Schrijver Annelies Verbeke:
‘Korte verhalen lenen zich nog meer tot experiment en intensiteit dan een roman’
De befaamde Vlaamse schrijver Annelies Verbeke (1976) maakt zich hard voor de verhalenbundel. Ze leest én schrijft ze graag. En windt zich op over hoe ze in ons taalgebied behandeld worden. Met haar nieuwste verhalenbundel Jij bewijst ze dat het korte verhaal ook in de Nederlandse literatuur een krachtig en onmisbaar genre is.
Jij is een bloemlezing van negen verhalen waarvan het laatste, Sprezzatura, niet eerder is gepubliceerd. Kun je daar iets over vertellen?
“Ik schreef Sprezzatura deze zomer. Het hoofdpersonage is 24, en dat was bij mij ook ongeveer de leeftijd waarop ik ‘mijn pad’ vond als auteur. Mijn hoofdpersonage vindt dat als danser. Het gekke is dat toen ik mijn eerste boek klaar had in 2003 (Slaap! red.) en van de eerste uitgever van mijn keuze (De Geus, red.) een belletje kreeg met de boodschap dat ze het graag wilden publiceren, ik in eerste instantie werd bevangen door euforie, en toen – op het toilet, een goede plaats voor contemplatie – met iets van spijt dacht: ik word dus auteur, geen danser. Ik wist op dat moment dat ik die gedachte altijd zou onthouden want ze was heel vreemd: ik was helemaal niet naar een carrière als danser aan het trachten en er ook niet voor aan het werk.

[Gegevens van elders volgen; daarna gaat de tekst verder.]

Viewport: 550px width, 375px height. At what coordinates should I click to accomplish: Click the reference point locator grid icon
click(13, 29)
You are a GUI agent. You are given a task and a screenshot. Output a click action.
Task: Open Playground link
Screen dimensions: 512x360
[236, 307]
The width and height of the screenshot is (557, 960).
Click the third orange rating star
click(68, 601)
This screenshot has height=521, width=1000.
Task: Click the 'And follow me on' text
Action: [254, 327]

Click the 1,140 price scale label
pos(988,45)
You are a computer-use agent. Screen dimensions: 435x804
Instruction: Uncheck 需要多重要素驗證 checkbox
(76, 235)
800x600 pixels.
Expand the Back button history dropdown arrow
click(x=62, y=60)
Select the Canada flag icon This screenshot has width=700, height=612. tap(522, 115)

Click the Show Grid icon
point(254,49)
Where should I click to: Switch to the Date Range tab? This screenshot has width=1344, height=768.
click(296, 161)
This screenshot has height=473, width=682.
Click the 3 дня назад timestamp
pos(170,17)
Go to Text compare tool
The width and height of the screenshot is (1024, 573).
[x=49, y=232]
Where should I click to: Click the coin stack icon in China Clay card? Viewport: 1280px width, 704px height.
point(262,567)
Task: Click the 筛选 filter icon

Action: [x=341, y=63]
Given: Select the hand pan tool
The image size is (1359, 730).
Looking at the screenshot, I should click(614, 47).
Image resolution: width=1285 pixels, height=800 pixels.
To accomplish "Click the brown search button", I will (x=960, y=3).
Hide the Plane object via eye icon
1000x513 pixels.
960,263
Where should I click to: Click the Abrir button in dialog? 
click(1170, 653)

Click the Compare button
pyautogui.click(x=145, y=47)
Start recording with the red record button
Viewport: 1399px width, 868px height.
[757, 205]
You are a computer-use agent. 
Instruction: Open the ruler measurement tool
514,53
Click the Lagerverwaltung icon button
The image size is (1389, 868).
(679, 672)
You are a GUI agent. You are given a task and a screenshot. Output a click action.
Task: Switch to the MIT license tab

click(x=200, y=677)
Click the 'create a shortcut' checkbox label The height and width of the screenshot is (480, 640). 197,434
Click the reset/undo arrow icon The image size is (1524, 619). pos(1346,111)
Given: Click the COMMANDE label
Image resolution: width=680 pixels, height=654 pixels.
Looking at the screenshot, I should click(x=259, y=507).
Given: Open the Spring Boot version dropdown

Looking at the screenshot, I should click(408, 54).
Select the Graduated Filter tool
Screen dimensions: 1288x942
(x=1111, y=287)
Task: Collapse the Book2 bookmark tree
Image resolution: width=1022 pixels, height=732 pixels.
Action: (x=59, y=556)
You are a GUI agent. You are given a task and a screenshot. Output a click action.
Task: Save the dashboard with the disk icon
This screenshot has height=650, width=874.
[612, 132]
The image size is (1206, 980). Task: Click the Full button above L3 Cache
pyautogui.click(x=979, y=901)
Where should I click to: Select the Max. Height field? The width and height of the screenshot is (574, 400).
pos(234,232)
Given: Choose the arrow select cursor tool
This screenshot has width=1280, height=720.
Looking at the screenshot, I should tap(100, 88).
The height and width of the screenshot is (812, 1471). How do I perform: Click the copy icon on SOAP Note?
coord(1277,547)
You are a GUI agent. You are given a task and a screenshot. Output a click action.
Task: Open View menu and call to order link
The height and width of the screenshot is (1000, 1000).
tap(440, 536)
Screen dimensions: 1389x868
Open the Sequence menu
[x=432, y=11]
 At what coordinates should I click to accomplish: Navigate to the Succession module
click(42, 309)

Nu, jaren later, denk ik daar veel aan terug. Het is wel zo dat ik als twintiger verschillende danscursussen deed waarmee ik ophield toen ik mijn eerste boek begon te schrijven. Ik heb geen idee waarom, ik breek er mijn hoofd over nu. Hoe dan ook: een jaar of twee, drie geleden kreeg ik steeds meer behoefte aan dansvoorstellingen bijwonen, en daarna aan dansen zelf: nieuwe dansen leren. Dit jaar houdt dat in dat ik drie avonden per week dans – Lindyhop (een Afro-Amerikaanse dans, red.) en flamenco vooral – en soms nog wat extra cursussen volg, recent garba (Indiase volksdans, red.) en solo blues. Ik geniet er enorm van. Dit is een mysterieus gegeven in mijn leven. En op een bepaalde manier is het in het verhaal terechtgekomen. Daarom vind ik het een toepasselijk verhaal voor de bloemlezing waarmee ik mijn twintigjarige bestaan als auteur vier. Ik schreef het ook tijdens de Gentse Feesten, waar het verhaal mee opent.”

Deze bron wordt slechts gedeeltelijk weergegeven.